• [OBJECTIVE]
Can you copy the entries below word for word, from the line with "You are a computer-use" to the line with "Action: tap(354, 195)", including both of those lines and leaving out the pictures?

Dataset rows:

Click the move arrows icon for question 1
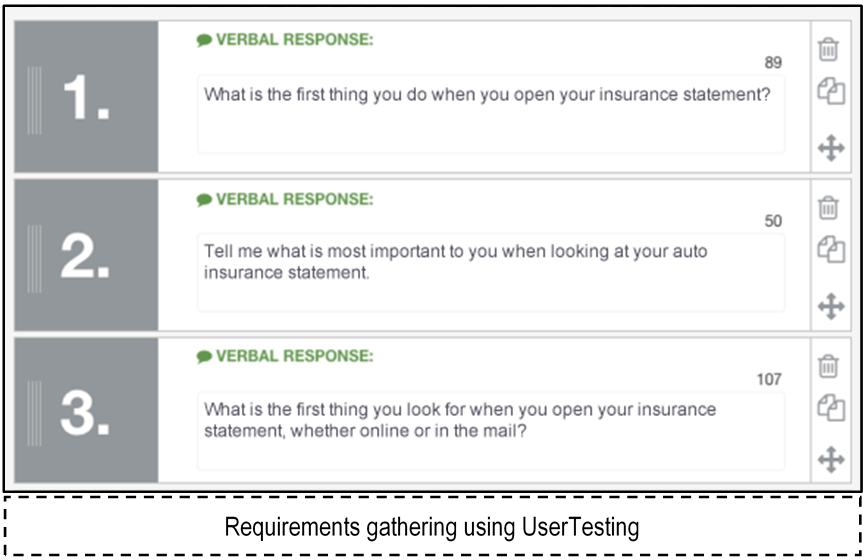This screenshot has width=864, height=560. pos(831,148)
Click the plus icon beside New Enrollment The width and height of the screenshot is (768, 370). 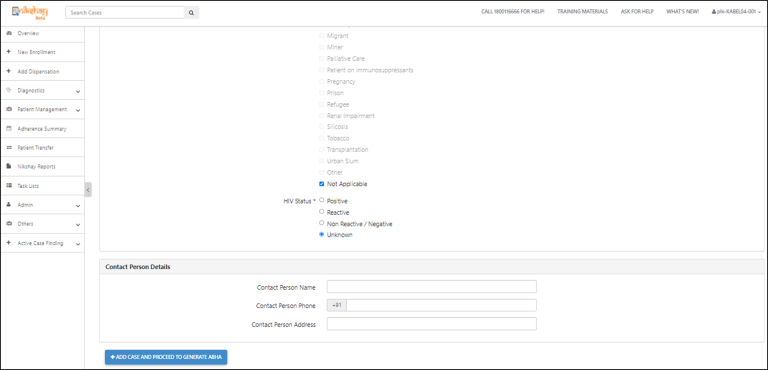click(x=9, y=52)
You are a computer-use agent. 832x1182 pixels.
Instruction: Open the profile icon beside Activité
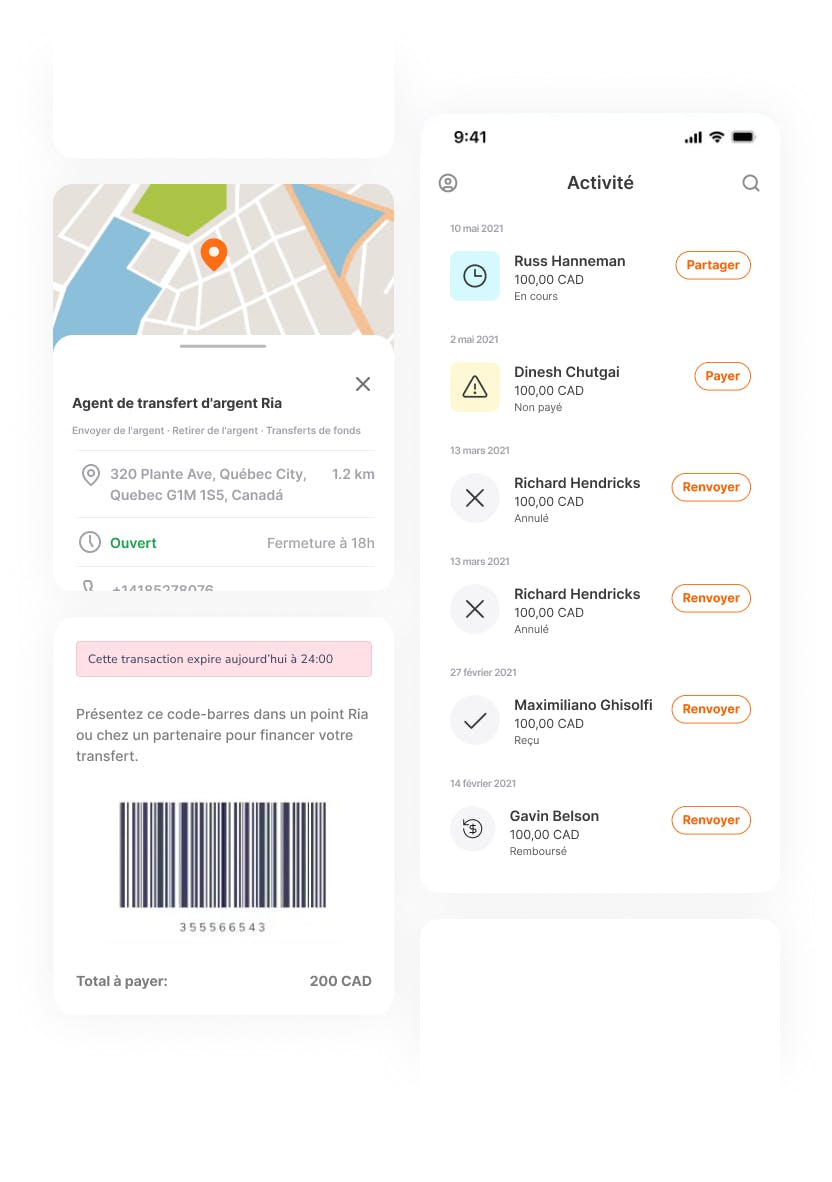point(448,183)
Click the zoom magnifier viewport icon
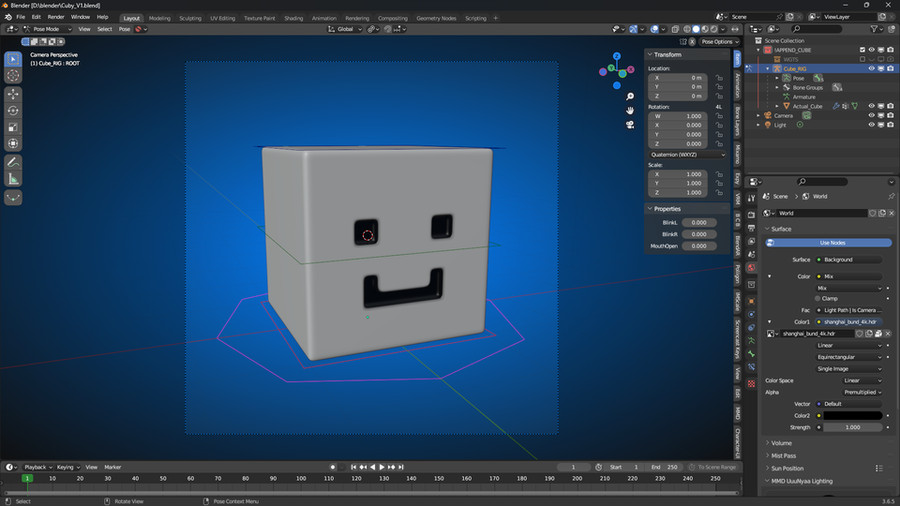The height and width of the screenshot is (506, 900). (630, 96)
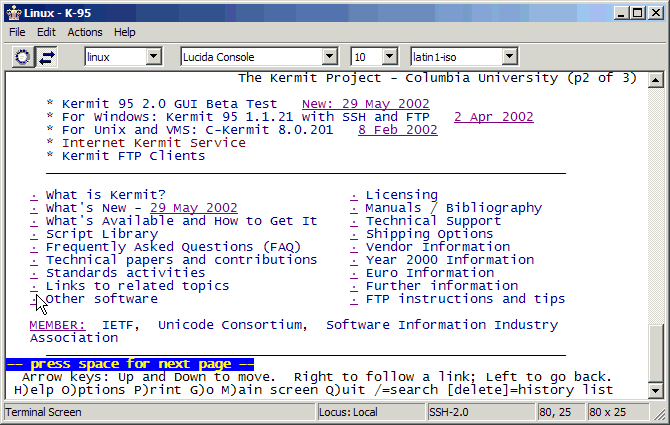Image resolution: width=670 pixels, height=425 pixels.
Task: Click the bullet link beside Licensing
Action: tap(354, 195)

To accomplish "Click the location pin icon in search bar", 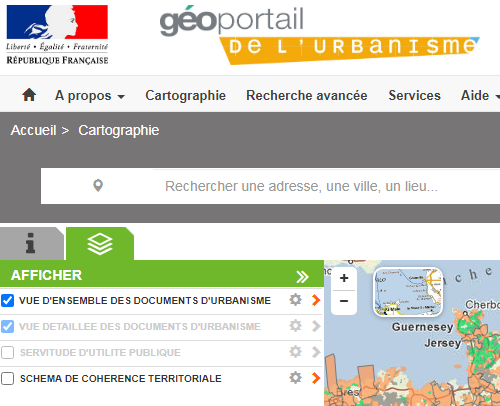I will tap(98, 186).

• [EXERCISE OUTPUT]
You are a computer-use agent. 832x1182 pixels.
Instruction: Open the profile icon beside Activité
point(448,183)
Click the zoom magnifier viewport icon
The height and width of the screenshot is (506, 900). (630, 96)
Image resolution: width=670 pixels, height=425 pixels.
Task: Click the bullet link beside Licensing
Action: tap(354, 195)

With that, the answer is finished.